006 世界は俺のもの

 ふと……目の前のトラックに触れてみた。


「……止まってる」


 自分目がけて突っ込んできたトラックは何故か寸でのところで止まっている。急ブレーキをかけたのだろうか。運転席に目をやると運転手が斜め下を見ながら固まっていた。恐る恐る視線の先を探る。視線は手元のスマホに注がれていた。ゲーム中だったらしいスマホの画面は完全に停止していた。


「一体どうしたんだ?」


 そういえば、市街地だというのに物音ひとつ聞こえてこない。辺りを見渡し、段々とその異変に気付き始める。――全てのものが止まっているのだ。行き交うはずの車は全て路上で止まっており道行く人も皆今にも動き出しそうな格好で静止している。歩道脇の花壇に水をやるおばちゃんのジョウロ先からは綺麗なアーチが描き出され空中に水しぶきを纏わせていた。ふいに空を見上げればカラスが一羽浮かんでいた。

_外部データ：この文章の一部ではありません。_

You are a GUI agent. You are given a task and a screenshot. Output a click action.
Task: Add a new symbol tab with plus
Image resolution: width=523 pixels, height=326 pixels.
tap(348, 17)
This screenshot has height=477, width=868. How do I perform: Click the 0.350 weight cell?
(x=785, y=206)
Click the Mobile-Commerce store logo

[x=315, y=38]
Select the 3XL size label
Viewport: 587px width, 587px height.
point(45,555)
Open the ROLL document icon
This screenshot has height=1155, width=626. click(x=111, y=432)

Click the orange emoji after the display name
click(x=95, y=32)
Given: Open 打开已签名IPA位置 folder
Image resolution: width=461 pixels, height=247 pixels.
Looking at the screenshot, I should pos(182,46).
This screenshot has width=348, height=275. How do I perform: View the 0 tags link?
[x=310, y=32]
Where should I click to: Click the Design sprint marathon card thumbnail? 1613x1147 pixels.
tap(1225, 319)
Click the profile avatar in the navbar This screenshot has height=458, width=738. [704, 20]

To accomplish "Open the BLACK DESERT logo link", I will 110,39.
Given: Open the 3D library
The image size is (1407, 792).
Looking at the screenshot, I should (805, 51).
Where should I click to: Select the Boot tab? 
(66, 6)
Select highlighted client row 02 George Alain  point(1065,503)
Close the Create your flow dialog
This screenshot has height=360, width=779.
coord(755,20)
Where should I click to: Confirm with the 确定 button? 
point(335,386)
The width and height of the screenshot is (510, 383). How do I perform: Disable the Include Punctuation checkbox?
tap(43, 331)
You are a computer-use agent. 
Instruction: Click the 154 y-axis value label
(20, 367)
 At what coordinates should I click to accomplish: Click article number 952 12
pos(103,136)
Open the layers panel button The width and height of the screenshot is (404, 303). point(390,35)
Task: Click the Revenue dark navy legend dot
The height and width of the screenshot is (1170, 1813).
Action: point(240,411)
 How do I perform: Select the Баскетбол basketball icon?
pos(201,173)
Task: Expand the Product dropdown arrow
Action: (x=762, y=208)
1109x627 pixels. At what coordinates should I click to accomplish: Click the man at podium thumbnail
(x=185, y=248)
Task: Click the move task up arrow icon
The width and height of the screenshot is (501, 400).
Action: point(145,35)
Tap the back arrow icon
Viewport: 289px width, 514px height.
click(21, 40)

 どうしてこうなったかは理解できなかった。ただ、自分が事故にあう直前に時間が止まったようだ。自分だけが取り残された。いや、自分以外が時間に取り残されたのかもしれない。


「……まぁ良くわかんねぇけど、これってめちゃくちゃ自由ってことだよな」


 時間の止め方も進め方も分からないが今この世界は俺一人のものだということは理解できる。こうなれば勉強をする必要も仕事をする必要もない。食べ物は好きなだけ食べられるし、どこで寝泊まりしようが咎められることはない。漫画も読み放題だしゲーセンも独り占めだ。ゲーセンのお金は……そうだ、止まってる人間からいただこう。ああ、そうか……漫画の続きが読めなくなるのか。残念だがそれ位は我慢するか。とにかく自由が待っているのだ。


「よし、こうなりゃ遊びまくるぜ! とりあえずコンビニで腹ごしらえだ!」


 全てのものが固まった世界で俺は楽しく暮らすことを決意した。